Task instructions: Both the line containing "Viewport: 1428px width, 840px height." and the line containing "Tap the 21:19" belong to the span. Output exactly that span from the listing below, and nothing outside it.

################

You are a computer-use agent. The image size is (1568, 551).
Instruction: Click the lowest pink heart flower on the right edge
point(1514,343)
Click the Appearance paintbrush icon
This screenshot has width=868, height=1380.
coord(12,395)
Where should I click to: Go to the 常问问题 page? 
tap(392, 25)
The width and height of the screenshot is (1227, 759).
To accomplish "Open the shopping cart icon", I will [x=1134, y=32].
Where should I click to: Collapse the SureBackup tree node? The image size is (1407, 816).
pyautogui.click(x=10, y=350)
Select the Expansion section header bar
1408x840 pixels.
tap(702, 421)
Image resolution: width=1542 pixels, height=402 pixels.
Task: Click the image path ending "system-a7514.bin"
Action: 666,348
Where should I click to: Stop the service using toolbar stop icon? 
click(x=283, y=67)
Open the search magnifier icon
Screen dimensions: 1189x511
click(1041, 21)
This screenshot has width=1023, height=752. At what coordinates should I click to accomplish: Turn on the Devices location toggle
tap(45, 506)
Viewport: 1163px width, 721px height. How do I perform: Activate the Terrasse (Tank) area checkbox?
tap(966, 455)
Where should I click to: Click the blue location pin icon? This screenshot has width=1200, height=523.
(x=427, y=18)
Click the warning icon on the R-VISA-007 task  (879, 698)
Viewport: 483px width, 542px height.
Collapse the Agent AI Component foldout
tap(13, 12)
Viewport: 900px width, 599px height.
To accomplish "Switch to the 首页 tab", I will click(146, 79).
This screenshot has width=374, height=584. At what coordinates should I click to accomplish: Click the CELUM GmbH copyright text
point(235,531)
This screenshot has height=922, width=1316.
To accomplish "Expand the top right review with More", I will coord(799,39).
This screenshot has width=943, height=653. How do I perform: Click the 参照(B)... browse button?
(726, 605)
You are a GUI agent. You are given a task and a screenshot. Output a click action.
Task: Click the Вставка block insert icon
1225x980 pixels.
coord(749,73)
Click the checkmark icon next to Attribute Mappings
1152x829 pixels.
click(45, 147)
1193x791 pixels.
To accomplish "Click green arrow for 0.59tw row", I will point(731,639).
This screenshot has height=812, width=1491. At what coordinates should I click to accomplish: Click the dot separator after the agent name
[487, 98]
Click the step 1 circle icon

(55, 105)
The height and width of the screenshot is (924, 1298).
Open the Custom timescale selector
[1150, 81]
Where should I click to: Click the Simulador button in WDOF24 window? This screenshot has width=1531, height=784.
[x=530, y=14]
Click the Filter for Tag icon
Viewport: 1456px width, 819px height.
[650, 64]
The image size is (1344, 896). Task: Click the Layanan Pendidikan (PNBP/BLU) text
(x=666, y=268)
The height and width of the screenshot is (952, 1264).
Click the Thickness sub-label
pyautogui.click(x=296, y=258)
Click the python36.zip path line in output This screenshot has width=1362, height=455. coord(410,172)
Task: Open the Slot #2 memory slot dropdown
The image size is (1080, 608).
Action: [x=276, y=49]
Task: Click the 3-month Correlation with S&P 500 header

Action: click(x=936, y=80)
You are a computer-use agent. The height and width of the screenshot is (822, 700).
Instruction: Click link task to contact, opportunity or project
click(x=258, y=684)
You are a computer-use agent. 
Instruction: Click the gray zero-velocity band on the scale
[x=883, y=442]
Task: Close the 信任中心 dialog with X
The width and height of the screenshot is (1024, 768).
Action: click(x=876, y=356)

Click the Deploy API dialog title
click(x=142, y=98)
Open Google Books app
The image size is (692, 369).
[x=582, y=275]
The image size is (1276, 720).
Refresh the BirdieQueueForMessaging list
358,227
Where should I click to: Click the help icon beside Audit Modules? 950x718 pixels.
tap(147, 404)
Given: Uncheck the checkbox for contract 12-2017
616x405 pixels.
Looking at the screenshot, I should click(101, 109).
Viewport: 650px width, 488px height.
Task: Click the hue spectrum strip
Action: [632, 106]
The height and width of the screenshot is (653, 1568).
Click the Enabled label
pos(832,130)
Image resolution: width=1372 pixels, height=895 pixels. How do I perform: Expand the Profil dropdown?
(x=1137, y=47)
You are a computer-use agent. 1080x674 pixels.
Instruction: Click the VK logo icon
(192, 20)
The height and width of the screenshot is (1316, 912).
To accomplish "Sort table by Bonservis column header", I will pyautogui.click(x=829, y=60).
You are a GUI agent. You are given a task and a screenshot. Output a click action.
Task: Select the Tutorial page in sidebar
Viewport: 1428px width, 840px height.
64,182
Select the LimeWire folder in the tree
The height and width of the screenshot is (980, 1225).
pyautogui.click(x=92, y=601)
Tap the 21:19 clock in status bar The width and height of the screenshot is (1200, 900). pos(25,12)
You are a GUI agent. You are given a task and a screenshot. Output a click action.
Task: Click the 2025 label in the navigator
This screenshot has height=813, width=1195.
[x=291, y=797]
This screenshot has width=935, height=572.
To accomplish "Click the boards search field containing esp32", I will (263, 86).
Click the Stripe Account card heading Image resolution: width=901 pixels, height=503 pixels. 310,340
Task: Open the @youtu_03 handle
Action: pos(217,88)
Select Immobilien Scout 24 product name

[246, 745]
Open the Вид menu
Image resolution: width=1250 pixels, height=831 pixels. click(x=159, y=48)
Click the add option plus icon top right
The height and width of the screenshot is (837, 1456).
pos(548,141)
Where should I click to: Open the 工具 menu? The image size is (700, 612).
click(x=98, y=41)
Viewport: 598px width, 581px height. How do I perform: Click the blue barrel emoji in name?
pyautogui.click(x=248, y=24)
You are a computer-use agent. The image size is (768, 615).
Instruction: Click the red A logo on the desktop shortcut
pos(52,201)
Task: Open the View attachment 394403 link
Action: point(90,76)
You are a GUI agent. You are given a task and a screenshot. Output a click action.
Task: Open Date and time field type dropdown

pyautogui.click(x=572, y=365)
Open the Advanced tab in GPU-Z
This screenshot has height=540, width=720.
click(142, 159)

################

The answer:
Viewport: 1428px width, 840px height.
64,182
Select the LimeWire folder in the tree
The height and width of the screenshot is (980, 1225).
pyautogui.click(x=92, y=601)
Tap the 21:19 clock in status bar The width and height of the screenshot is (1200, 900). pos(25,12)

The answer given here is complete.